Le obbligazioni querable

Queste ultime, ai sensi del quarto comma della medesima disposizione, devono invece essere adempiute presso il domicilio del debitore. Il fine della norma, che esprime appieno la costante dialettica tra favor debitoris e creditoris trasversale all’intero rapporto obbligatorio, è garantire la certezza del diritto in relazione al luogo nel quale l’obbligazione dovrà essere adempiuta, in modo da garantire una preventiva valutazione dei costi e dei rischi connessi all’adempimento. L’art. 1182 c.c. viene altresì ad assumere una funzione processuale, in quanto consente di determinare il giudice competente, ai sensi dell’ultima parte dell’art.20 c.p.c. (forum destinatae solutionis), nel quale il creditore rimasto insoddisfatto potrà adire il giudice territorialmente competente. Un’ulteriore ricaduta pratica della norma in esame si ha in relazione all’istituto della mora, che regola l’ipotesi in cui il debitore ritardi il proprio adempimento in modo non giustificato. In tale situazione non può essere addossato al creditore il rischio che la prestazione divenga impossibile per una causa a lui non imputabile ed egli venga così a perdere l’utilità che aveva diritto di ricevere (1218).

La mora accipiendi

Per tale ragione, l’art. 1221 c.c. prevede che il debitore che sia costituito in mora non può considerarsi liberato dall’eseguire la prestazione a cui era obbligato e se l’esecuzione di quest’ultima diviene impossibile egli rimane ugualmente obbligato.

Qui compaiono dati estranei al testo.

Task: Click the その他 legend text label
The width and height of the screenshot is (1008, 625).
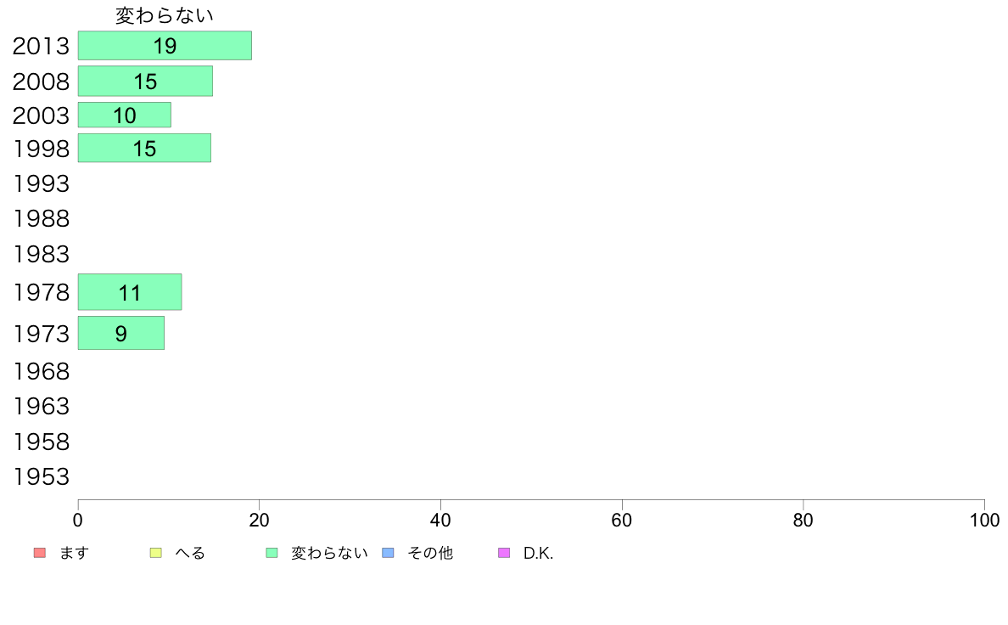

La costituzione in mora del debitore deve essere eseguita dal creditore attraverso un atto unilaterale recettizio di intimazione o di richiesta per il quale è prevista la forma scritta: così dispone l’art. 1219 c.c. Il predetto onere, tuttavia, non è necessario, ai sensi del secondo comma della medesima disposizione, quando si tratti di obbligazione derivante da fatto illecito, quando sia lo stesso debitore ad aver dichiarato di non volere adempiere o, infine, quando si tratti di prestazione da eseguirsi presso il domicilio del creditore. In questi casi, in cui l’effetto della mora si produce automaticamente, senza l’intervento del creditore, si ricorre alla definizione di mora ex re.